Sonntag, 26. Juli 2015

Need for Speed

Der Hunger nach mehr Bandbreite findet seine Grenze nur in der Verfügbarkeit von Technologie. In einigen Gemeinden im Silicon Valley, wie Mountain View und anderen, hat der Kabelbetreiber jetzt sein neuesten Angebot auf den Markt gebracht. Surfen mit 2 gbit/s kostet USD 299 im Monat plus USSD 1.000 Aktivierungsgebühr. Man darf aber nicht weiter als 300 Yards von der Leitung entfernt wohnen, sonst lohnen sich die hohen Kosten für den Bagger nicht um das Glasfaserkabel bis ans Haus heranzubringen. Auch der Preis ist stolz, obwohl die Technologieanbieter doch immer wieder behaupten, dass die Kosten für Compute, Storage und Bandbreite gegen Null tendieren.




Eine einfache Rechnung macht das plausibel. Im Jahr 2000 hatte ich 128 kbit/s ISDN für DM 50 oder €25, entsprechend lag der Preis umgerechnet für 1 mbit/s bei stolzen €200 im Monat. Jahre später kam dann DSL erst in homöopathischen Dosierungen, dann der Durchbruch im Kupfer mit ADSL und dann ging es weiter mit dem Glas. Sagen wir, das kostet heute als Konsumentenprodukt €40 für 100mbit, dann liegt der Vergleichspreis für 1 mbit/s bei € 0,40.  Konsumentenpreise verstehen sich immer nackig, ohne Management. Das bedeutet einerseits, dass man häufig nicht das bekommt, was man bezahlt, sondern weniger. Dafür kann man einen Speedtest machen, um das herauszufinden. Andererseits kann die im Falle eines Falles die Entstörung auch mehrere Tage dauern, ohne dass man den Anbieter in einen Regress wegen Folgeschäden nehmen kann. Bei Business-Produkten läuft das völlig anderes. Bei einem Luxusspitzenprodukt wie Comcast wird am Anfang noch ordentlich draufgeschlagen und hier liegt der Vergleichspreis für 1 mbit/s bei € 0.30. Einschließlich Anschlussgebühren € 4.000 im Jahr für Internet auf den Tisch zu legen, werden sich nur die Wenigsten leisten wollen.

Samstag, 20. Juni 2015

Sprout


Beim 3D-Drucken kommt schnell die Frage auf, was wichtiger ist: der Drucker oder eine Datei, die man auch ausdrucken kann? Auch wenn die heutigen 3D-Drucker noch recht langsam sind und nur wenige Materialien, die zudem noch nur einfarbig sind, ausdrucken können, wird sich die Technologie sicher schnell weiter entwickeln. Nur: was soll man ausdrucken? Geht es um irgendein zerbrochenes Kleinteil im Haushalt oder um die Legofigur, so muss irgendwo die Datei herkommen. Abhilfe schaffen Bibliotheken wie Thingverse von Makerbot oder andere, die über eine beliebige oder belanglose Sammlung von irgendwelchen 3D-Gadets verfügen.
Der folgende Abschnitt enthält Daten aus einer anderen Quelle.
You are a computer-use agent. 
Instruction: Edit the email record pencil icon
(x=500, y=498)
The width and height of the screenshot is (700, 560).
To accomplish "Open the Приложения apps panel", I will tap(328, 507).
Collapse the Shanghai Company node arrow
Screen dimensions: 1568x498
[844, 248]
Man könnte natürlich auch einen 3D-Scanner auf dem Schreibtisch haben, mit dem man sich seine eigenen 3D-Druckvorlagen ohne Probleme erstellen könnte. HP hat mit dem SPROUT zumindest den ersten Schritt in diese Richtung gemacht. Dieses Gerät besteht aus einem normalen Monitor, darunter einem fest verbundenen Tablet und darüber, ebenfalls fest verbunden, einem Aufsatz, der als Scanner dient. Der Scanner liest 2D und 3D, wobei der Scanvorgang wirklich fix ist. Die heutige Schwäche wäre noch, dass das erzeugte 3D-Scanabbild noch nicht geeignet ist, ohne einen weiteren Bearbeitungsvorgang als Druckvorlage zu dienen. Was nicht ist, kann ja noch werden.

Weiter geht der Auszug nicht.